La prospettiva di questa proposta è tanto più necessaria ora che è entrato in vigore il nuovo Patto di Stabilità e Crescita e a presidiare le regole ci sarà un Commissario rigorista come il lettone Valdis Dombrovskis. Molti Stati membri, e l’Italia tra questi, non hanno margini di bilancio per fare investimenti, dalla difesa alla intelligenza artificiale, alle tecnologie Verdi.
Nella proposta di debito comune del piano Draghi, ci sono due rilevanti novità che nel dibattito sono state trascurate e che è bene invece che in tutte le capitali siano comprese a fondo. La prima: le risorse (i famosi 600/800 miliardi) sono sia pubblici che privati. Non si chiede all’Europa di indebitarsi per quella somma, si chiede all’Europa di mettere risorse proprie, ma anche di riuscire a mobilitare i capitali privati con le opportune «mosse» (norme come l’Unione dei Mercati dei Capitali, vantaggi fiscali, incentivi, Partnership Pubblico-Privato, ecc.).

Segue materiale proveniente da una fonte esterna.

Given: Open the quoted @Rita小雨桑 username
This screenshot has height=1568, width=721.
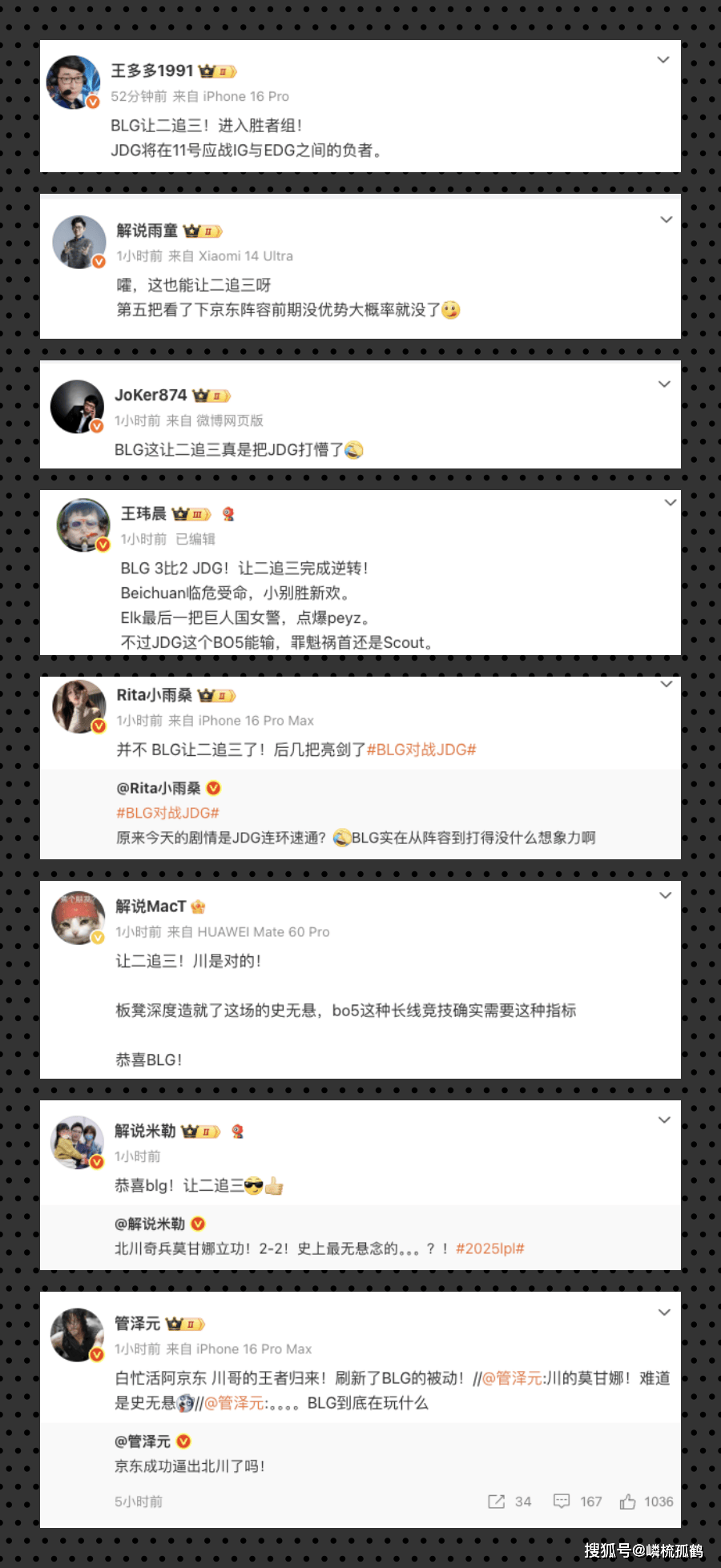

Una prospettiva tanto più concreta quanto riusciremo a realizzare il completamento del Mercato unico proposto dal rapporto Letta. Anche la finanza è chiamata a fare la sua parte di fronte a questa sfida, spingendo i detentori di capitali a investire nell’economia reale piuttosto che nella speculazione finanziaria. Il debito comune sarà anzi un volano utile per mobilitare il capitale privato e sarà un asset importante per questo nuovo mercato.
La seconda novità: gli investimenti del debito comune non saranno rivolti a singoli interventi nazionali (come in Ngeu che non ha visto progetti transnazionali), ma dovranno indirizzarsi a progetti di livello europeo, per scala di grandezza, per importanza e per ricaduta su tutta l’economia europea come gli Ipcei (Important Project of Common European Interest), grandi progetti di interesse comune europeo. È ormai evidente che gli interventi solo a livello nazionale non raggiungono la scala adeguata allo slancio che serve alla competitività dell’economia, né nel campo del digitale, né in quello della difesa o nelle tecnologie verdi per la transizione del nostro sistema industriale, di mobilità e per la decarbonizzazione.

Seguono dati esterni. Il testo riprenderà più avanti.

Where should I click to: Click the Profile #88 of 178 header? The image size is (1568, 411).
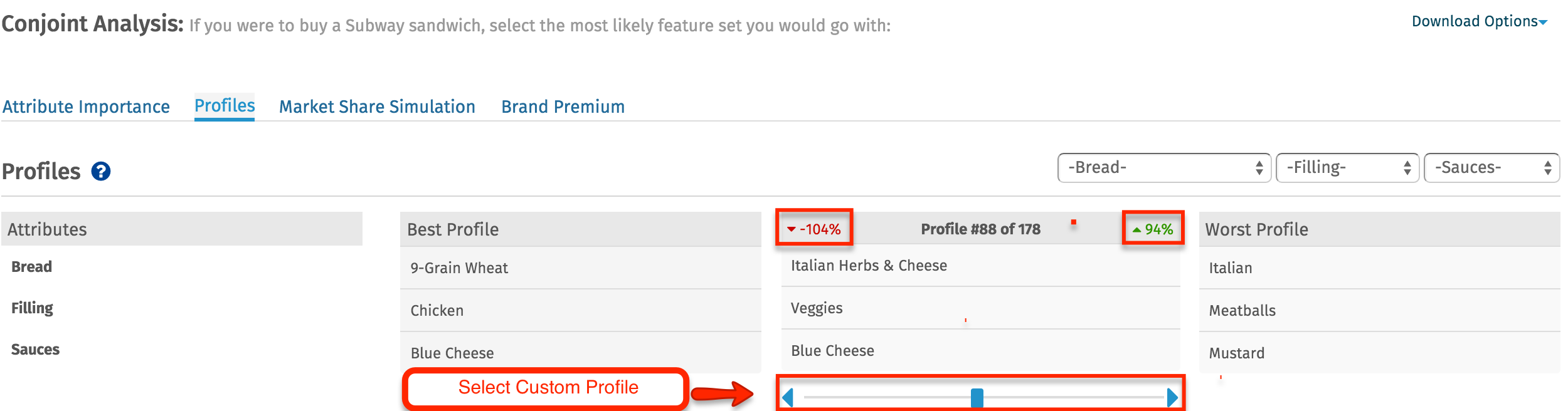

Lo stesso si può dire per le reti energetiche, per le infrastrutture della mobilità e per la nascita di «campioni» nei settori strategici e altamente innovativi, se non vogliamo perdere la sfida con le grandi potenze economiche su scala mondiale in tutti i campi.
Occorre perciò un salto di qualità anche nella visione dei governi nazionali per capire che i vantaggi e le ricadute positive di questi «beni comuni europei» sostenuti dal debito comune sono per tutti, sia per i Paesi grandi come per quelli piccoli o per quelli «che credono di essere grandi» mentre stanno diventando piccoli.
Sul piano della governance e delle riforme si dovrebbe partire dalla strada maestra della riforma dei Trattati, comunque da avviare, sapendo che è una strada lunga e complessa. Possiamo dunque, con pragmatismo, imboccare da subito la strada dell’intesa politica che dipende dalla volontà degli Stati nel Consiglio, affiancati dalla Commissione e sostenuti dal Parlamento, di cooperare per una maggiore unità nelle scelte e nelle procedure decisionali. È una strada «di fatto» ed è l’unica immediata. Tutto questo è utopia e realismo allo stesso tempo.
Siamo di fronte al rischio di perdere la nostra ambizione di Europa come potenza nel mondo, come continente di crescita e prosperità e come modello di welfare e inclusione. Non è la gara mondiale a chi ha più soldi e potere che conta, ma la competizione tra valori e modelli politici ed economici radicalmente diversi. Se vogliamo difendere in Europa, e affermarlo a livello globale, il nostro modello politico, economico e sociale basato su diritti, libertà, giustizia sociale, democrazia e pace allora con coraggio e pragmatismo dobbiamo tentare il tutto.